I'll spare you a picture of the washroom, except for this drawing of Heidi's that sits on the wall. It was a gift when she was in year 5 ... a little window into our family wanderings in a beat up kombi 15 years ago.

The only place in the house that feels a little awkward from a design perspective is this study nook. The proportions feel a bit out, but it ends up being the compromise associated with the long straight staircase. In the end, we don't use this as a study space and it actually works really well as a storage and utility nook for the modem and printer. The cork board has a collection of Maria's photos of Barwon Heads and some hand-drawn postcards from Vasto. (Italy) The wooden stool under the bench is a piano stool that was part of the furniture set my parents bought from a local Devonport manufacturer after they were married nearly 60 years ago. 

Back down the stairs to the front door. The prints on the wall are from a Tasmanian artist who's work we first came across in the emporium upstairs in the Stillwater Restaurant, just near where we lived in Launceston. At the time we were living a peripatetic lifestyle. Her images captured beautifully the themes of transience, relationships and changing environments. We hung them on the walls in Launceston and love their place along the welcoming hallway here in Barwon Heads.

The side table was the first piece of quality furniture we ever purchased. How useful is a small narrow table with a couple of draws as a place to put and keep items we need as we transition from being 'at home' to being 'out'. Even furniture can help us transition well. While a coat and hat stand might belong here as well, I am gald that it doesn't fit and instead sits around the corner in just inside the garage. That way this 'at home' / 'out' transition space remains uncluttered and simple.

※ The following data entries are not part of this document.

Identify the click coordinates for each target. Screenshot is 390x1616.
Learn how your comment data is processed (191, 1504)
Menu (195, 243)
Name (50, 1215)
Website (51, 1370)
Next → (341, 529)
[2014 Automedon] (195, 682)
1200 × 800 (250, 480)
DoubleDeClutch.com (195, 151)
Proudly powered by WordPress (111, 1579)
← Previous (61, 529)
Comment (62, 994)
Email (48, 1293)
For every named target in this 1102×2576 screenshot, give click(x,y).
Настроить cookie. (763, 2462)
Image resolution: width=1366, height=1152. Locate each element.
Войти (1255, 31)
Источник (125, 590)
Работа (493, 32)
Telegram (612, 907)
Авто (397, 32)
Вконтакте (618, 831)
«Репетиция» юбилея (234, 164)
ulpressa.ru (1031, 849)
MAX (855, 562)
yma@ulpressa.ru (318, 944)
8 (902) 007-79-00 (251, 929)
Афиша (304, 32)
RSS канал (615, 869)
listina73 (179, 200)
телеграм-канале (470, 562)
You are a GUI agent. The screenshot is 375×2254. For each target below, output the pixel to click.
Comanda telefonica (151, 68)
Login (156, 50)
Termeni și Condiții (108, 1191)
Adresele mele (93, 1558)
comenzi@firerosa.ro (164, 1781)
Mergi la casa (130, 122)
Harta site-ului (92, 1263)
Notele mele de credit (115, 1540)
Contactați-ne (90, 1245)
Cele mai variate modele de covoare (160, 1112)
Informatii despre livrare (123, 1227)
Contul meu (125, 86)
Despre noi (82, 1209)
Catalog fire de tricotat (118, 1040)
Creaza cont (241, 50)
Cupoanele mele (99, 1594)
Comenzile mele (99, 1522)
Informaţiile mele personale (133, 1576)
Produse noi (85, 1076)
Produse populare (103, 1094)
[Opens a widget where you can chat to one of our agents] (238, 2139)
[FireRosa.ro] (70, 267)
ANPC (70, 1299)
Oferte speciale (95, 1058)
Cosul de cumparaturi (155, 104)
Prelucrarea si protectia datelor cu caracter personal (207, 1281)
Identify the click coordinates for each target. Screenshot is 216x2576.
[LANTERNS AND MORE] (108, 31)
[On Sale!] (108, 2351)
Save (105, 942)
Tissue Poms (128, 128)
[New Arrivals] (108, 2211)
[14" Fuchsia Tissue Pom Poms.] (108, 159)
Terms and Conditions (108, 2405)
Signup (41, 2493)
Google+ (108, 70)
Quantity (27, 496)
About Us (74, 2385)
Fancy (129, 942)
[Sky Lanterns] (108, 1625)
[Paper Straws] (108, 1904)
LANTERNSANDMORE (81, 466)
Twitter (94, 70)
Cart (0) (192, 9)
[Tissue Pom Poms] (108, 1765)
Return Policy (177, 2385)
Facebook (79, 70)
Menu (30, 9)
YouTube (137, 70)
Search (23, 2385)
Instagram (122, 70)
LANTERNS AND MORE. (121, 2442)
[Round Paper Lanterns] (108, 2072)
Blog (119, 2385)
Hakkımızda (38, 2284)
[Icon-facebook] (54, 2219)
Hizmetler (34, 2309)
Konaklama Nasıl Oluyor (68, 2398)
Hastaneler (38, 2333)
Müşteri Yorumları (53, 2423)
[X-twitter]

There is nothing special about a laundry, but the designers have integrated a few things that make the space work fabulously. A single step down (contrast to the single step up inside the front door). A change in flooring and full length glass in the external door all add a quality to the space.

We don't really have a 'backyard', but the closest we come is this long deck that hosts outdoor shower, clothes line, water tanks and garden shed. Out of sight and out of the sun is Maria's worm farm :-). Doors conveniently lead to the laundry and the garage.

looking from the entrance hall passed Johanna's room, the downstairs bathroom and laundry to the garage.

... and back the other way.

Our town house is sufficiently small that we need to be careful about how much stuff we hold onto. I like that. Although I confess that the garage is filling up with bits and pieces stuffed into nooks and crannies with some creative storing options, overall we are committed to recycling things we are not using. Over the years Maria has taught me lots about simplicity when it comes to decorating; whether it be clothing (decorating our bodies), shelving (ie avoiding it), and certainly ornaments. I have thought a lot about (and occasionally written) about the differences between minimalism and essentialism; the differences between economical and quality consuming; and the sometimes inconsistencies within an anti-materialism ideology. Suffice to say in this context, we want to make wise choices about the things with which we surround ourselves in our home.